Book IX:1064-1108 Caesar feigns grief at Pompey’s death

‘You servants of the Pharaoh, remove his foul gift

from my sight; your crime does greater disservice

to Caesar than to Pompey; I am robbed of the sole

privilege of civil war, that of granting life to a man

defeated. If your Pharaoh did not hate his sister so,

I might have sent him Cleopatra’s head, returning

the kind of gift he deserves for such a one as this.

Why did his sword-blade move secretly, why thrust

his weapon into our business? Did Pharsalia’s field

grant rights to Macedonian steel? Was that my aim,

that your king should do as he wished? Shall I, who

would not allow Pompey to rule Rome with me, let

Ptolemy do so? If there is any power on earth save

Caesar’s, if any land owns to more than one master,

I will have troubled the world with civil war in vain.

I might have steered the Roman fleet from your shore;

care for my reputation prevented me, lest I were seen

to fear blood-stained Egypt rather than condemn her.

Do not think to deceive the victor: you would have

welcomed me in that manner too, and only victory

at Pharsalia ensures that my head’s not treated thus.

The risk that we ran in warfare was surely greater

than I feared: I dreaded only exile, my kinsman’s

threats, and Rome; yet the punishment for defeat

was Ptolemy’s!
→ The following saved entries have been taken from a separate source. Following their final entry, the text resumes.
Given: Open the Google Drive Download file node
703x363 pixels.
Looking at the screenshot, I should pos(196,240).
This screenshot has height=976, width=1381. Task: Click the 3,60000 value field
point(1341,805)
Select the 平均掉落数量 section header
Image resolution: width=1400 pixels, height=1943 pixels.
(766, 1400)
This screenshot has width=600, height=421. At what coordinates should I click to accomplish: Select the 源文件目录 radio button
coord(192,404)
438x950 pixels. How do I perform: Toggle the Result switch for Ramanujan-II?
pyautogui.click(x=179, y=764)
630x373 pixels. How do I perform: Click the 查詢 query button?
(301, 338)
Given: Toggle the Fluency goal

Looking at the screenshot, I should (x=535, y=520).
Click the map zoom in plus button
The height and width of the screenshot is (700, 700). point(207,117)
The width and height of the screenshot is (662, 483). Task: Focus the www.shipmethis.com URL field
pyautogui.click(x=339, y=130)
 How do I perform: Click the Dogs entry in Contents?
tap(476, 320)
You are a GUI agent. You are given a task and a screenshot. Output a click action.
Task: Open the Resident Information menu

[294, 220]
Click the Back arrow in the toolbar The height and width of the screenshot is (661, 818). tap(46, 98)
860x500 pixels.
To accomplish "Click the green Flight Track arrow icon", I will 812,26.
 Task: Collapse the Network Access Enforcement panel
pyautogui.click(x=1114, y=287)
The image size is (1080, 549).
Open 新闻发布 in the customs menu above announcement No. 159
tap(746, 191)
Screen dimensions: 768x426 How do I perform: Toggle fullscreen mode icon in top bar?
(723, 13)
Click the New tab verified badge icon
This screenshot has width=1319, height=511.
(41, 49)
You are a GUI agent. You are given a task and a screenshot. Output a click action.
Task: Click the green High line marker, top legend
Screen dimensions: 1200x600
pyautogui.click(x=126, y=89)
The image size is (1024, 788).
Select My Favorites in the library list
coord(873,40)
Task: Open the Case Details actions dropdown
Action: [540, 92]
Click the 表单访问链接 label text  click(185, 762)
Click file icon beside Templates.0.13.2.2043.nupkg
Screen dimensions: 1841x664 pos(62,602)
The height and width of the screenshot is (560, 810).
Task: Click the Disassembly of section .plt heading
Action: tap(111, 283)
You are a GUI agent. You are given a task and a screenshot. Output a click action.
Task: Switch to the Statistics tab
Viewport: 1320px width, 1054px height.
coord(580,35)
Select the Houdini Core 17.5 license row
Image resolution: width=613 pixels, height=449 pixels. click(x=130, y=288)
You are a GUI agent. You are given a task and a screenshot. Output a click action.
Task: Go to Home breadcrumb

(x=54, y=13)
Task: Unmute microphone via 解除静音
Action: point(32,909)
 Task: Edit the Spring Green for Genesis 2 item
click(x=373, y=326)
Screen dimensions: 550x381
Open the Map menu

Nevertheless, I spare his youth,

and pardon his crime. Let the tyrant understand

that there can be no greater gift than pardon for

this killing. You must inter this great general’s

head, and not so that earth merely hides the crime:

grant incense for a fitting burial, placate his spirit,

collect his ashes strewn on the shore, and allow

his scattered remains to be re-united in the urn.

Let the dead know a kinsman is here; let his shade

hear my voice of piety and sorrow. Because he

preferred power above all to me, choosing to owe

his death to his Egyptian puppet, the world is

robbed of a joyful day, the nations have missed

our moment of reconciliation. My prayer, Pompey,

that I might lay down my weapons in success;

embrace you, asking for your former affection

and life; and, as sufficient reward for my labours,

rest content to be yours; that prayer lacked favour

with heaven. O then, in shared peace and trust,

I might have enabled you to forgive the gods

my victory, while you enabled Rome to forgive

me.’ So he said, but found none to share his

tears, nor did the onlookers believe his grief;

they left off groaning, hiding their misgivings

behind a joyful expression, and happily gazing

at the blood-stained relic; daring to do so –

O rare privilege – while Caesar mourned!